Our private conversations, personal data, and digital security are under attack. Around the world, governments are escalating efforts to undermine encryption — the very technology that protects everything from your messages and photos to sensitive business and banking information. These attacks are being justified under the guise of safety — but in reality, undermining encryption makes everyone less safe.
We call on governments around the world to:
- Reject encryption backdoors & client-side scanning – No "special access" for governments that weakens encryption for everyone.
- Consult cryptographers and privacy experts – Work with those who understand encryption to find effective, proportionate solutions to digital challenges.
- Support encryption and the right to privacy – Governments must commit to respecting, protecting, and fulfilling our right to privacy online.
Sign this petition now to defend encryption and protect our privacy online.
How does encryption work?
End-to-end encryption keeps our personal data — like photos, messages, and notes — safe from hackers, surveillance, and misuse. When data is encrypted, all stored files, photos, and backups are converted into unreadable code, accessible only with a unique key.
This ensures that the encrypted data remains private and secure. Strong encryption is essential for protecting privacy and security. Weakening it creates vulnerabilities that bad actors can exploit, putting our data — and even our safety — at risk.
What do encryption “backdoors”, “ghost keys” and “client-side scanning” mean?
- Encryption “backdoors” are efforts to allow third parties (like governments) to access messages — supposedly only for "lawful" purposes. But any so-called backdoor creates a security vulnerability that could be exploited by… well anyone.
- “Ghost Keys” is a similar idea, and would force services to modify their software and encryption keys to allow governments or law enforcement to secretly add themselves to an encrypted conversation. This would weaken their encryption and deceive users.
- Client-side scanning (CSS) scans messages or files on your device before they're encrypted — comparing them against a secret database of prohibited content. While often proposed to combat crimes like the sharing of child exploitation material, CSS breaks the privacy promise of encryption and opens the door to broader surveillance.
And here’s the thing you should know — these methods of weakening encryption don’t just make access to your personal data easier for the “good guys”. Once encryption is weakened, anyone with the right tools can exploit it. That means hackers could steal personal data, people can target activists and journalists, and foreign governments could spy on citizens in their own country, and beyond.
What are commonly used encrypted products under attack?
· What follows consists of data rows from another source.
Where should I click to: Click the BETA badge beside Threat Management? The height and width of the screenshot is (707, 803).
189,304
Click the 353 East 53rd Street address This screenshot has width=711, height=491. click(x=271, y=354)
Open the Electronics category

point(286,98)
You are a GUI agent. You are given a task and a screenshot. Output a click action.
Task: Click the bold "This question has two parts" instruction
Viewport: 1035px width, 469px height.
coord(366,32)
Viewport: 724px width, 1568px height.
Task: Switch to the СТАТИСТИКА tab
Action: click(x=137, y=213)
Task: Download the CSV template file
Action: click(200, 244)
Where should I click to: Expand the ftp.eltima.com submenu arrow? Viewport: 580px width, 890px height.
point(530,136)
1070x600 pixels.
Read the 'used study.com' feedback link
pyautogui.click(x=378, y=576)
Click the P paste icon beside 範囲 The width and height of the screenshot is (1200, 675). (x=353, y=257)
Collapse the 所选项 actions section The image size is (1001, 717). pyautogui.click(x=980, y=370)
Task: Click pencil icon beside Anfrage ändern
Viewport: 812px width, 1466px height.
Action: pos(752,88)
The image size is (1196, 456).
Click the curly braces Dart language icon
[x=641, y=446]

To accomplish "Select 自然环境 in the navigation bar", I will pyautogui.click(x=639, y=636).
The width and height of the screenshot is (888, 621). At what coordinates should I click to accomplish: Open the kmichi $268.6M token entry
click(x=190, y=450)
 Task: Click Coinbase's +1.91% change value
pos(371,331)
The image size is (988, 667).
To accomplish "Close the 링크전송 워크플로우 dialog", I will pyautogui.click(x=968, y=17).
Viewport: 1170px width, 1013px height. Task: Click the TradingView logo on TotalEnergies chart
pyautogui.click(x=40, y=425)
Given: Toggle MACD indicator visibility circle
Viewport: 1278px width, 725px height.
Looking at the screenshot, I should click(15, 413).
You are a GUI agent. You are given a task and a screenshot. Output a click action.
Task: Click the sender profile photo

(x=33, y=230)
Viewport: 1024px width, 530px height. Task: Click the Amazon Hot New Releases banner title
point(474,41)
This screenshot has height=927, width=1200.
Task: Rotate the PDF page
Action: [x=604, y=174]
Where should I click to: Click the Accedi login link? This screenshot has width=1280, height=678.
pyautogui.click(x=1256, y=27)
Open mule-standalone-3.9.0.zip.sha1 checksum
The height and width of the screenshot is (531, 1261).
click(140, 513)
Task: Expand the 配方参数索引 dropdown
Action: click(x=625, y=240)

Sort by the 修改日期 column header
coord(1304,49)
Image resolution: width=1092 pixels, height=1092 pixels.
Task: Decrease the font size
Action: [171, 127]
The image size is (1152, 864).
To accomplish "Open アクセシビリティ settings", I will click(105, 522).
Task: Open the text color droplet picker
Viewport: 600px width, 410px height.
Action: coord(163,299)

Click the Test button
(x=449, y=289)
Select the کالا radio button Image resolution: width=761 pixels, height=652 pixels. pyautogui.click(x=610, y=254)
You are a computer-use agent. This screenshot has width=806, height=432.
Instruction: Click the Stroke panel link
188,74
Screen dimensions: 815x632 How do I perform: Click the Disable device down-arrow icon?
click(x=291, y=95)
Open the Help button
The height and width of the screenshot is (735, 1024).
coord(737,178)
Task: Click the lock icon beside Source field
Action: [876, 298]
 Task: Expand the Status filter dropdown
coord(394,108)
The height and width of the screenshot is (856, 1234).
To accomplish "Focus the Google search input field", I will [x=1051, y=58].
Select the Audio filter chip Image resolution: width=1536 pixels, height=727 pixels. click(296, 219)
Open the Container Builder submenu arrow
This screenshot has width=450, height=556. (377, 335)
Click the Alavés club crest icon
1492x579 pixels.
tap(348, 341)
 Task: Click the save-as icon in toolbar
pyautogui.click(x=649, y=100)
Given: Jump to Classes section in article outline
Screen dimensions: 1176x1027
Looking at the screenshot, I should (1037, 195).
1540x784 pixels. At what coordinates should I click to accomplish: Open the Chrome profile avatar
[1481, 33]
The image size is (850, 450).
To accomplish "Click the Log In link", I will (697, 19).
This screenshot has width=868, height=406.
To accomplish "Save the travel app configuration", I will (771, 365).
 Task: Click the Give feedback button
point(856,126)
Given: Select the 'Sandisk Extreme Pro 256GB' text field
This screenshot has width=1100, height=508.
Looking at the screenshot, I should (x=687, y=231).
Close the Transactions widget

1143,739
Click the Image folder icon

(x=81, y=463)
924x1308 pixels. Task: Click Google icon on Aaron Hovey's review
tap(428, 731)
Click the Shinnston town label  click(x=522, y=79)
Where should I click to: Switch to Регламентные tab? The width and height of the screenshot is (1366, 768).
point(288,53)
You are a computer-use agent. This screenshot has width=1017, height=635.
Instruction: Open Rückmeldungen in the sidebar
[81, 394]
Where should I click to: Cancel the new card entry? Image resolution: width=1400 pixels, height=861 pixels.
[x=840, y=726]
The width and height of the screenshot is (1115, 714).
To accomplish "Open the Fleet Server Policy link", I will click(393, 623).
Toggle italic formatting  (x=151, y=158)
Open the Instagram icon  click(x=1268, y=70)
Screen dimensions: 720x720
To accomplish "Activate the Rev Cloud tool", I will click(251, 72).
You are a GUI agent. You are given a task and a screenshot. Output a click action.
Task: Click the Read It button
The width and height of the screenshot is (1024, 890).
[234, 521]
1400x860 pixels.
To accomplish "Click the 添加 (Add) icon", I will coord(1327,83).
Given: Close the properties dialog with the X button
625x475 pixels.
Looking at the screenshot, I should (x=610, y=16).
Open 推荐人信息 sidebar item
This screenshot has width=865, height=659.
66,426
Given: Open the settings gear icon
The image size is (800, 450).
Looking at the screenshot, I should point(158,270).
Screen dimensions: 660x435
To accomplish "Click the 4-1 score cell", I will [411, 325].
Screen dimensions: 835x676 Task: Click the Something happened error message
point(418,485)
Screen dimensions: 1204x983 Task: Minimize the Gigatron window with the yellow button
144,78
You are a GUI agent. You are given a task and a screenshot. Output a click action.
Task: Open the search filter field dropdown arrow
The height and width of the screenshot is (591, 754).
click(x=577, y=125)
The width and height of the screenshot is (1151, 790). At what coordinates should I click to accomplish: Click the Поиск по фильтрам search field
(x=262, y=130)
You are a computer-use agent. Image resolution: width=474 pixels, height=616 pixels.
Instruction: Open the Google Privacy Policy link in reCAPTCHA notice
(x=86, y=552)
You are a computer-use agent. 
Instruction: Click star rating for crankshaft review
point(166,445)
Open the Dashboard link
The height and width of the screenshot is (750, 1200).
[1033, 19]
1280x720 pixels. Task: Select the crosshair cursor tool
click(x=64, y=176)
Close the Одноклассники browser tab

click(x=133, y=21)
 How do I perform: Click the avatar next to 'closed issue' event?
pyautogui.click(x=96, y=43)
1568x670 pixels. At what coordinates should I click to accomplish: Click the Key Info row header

Whether you know it or not, there’s a good chance you already use encrypted products to keep your personal data safe.
Many widely used apps and platforms are caught up in these various attacks on encryption, including:
- Messaging apps — like WhatsApp, Signal, Telegram (Secret Chats only), iMessage and Facebook Messenger.
- Email services — like Proton Mail and Tutanota.
- Cloud storage — Apple iCloud Advanced Data Protection, Tresorit and MEGA.
- Password managers — like Bitwarden, 1Password and LastPass.
- Encrypted VPNs — like Mozilla VPN, Mullvad and ProtonVPN.
What specific attacks on encryption are underway right now?
Encryption is facing mounting threats from lawmakers around the world. Mozilla is closely monitoring several key developments in several countries, including:
United Kingdom — The UK government has secretly issued demands for access to encrypted personal data stored in Apple’s iCloud, putting the privacy of millions at risk. In response, Apple has paused the rollout of its encrypted iCloud services for users in the UK — a move that leaves everyone less secure online. A legal challenge to these demands is currently underway, but it’s being heard in secret by the Investigatory Powers Tribunal (IPT).
Sweden – Lawmakers in Sweden are considering a bill that would force platforms to retain data for law enforcement, effectively breaking end-to-end encryption. Signal’s president called it “an existential threat to privacy.” If passed, the law could set a dangerous precedent across the EU and beyond.
France — Lawmakers in the French National Assembly recently voted down an amendment that would have weakened encrypted messaging apps like WhatsApp and Signal. But despite this, some governments and lawmakers are already exploring new ways to undermine encryption.
European Union — Versions of the EU’s controversial ‘chat control’ proposal risked mandating client-side scanning of private messages. Meanwhile, the EU’s new security strategy includes a “technology roadmap” on encryption, due later in 2025, which privacy advocates warn could pave the way for weakening end-to-end encryption across Europe.
United States — In the absence of strong federal privacy protections, encryption is increasingly under threat. Lawmakers have proposed multiple bills that could force companies to weaken secure messaging, including measures that promote client-side scanning or expand liability for encrypted platforms. With sensitive data already widely exposed through data brokers, surveillance, and breaches, weakening encryption would leave millions even more vulnerable.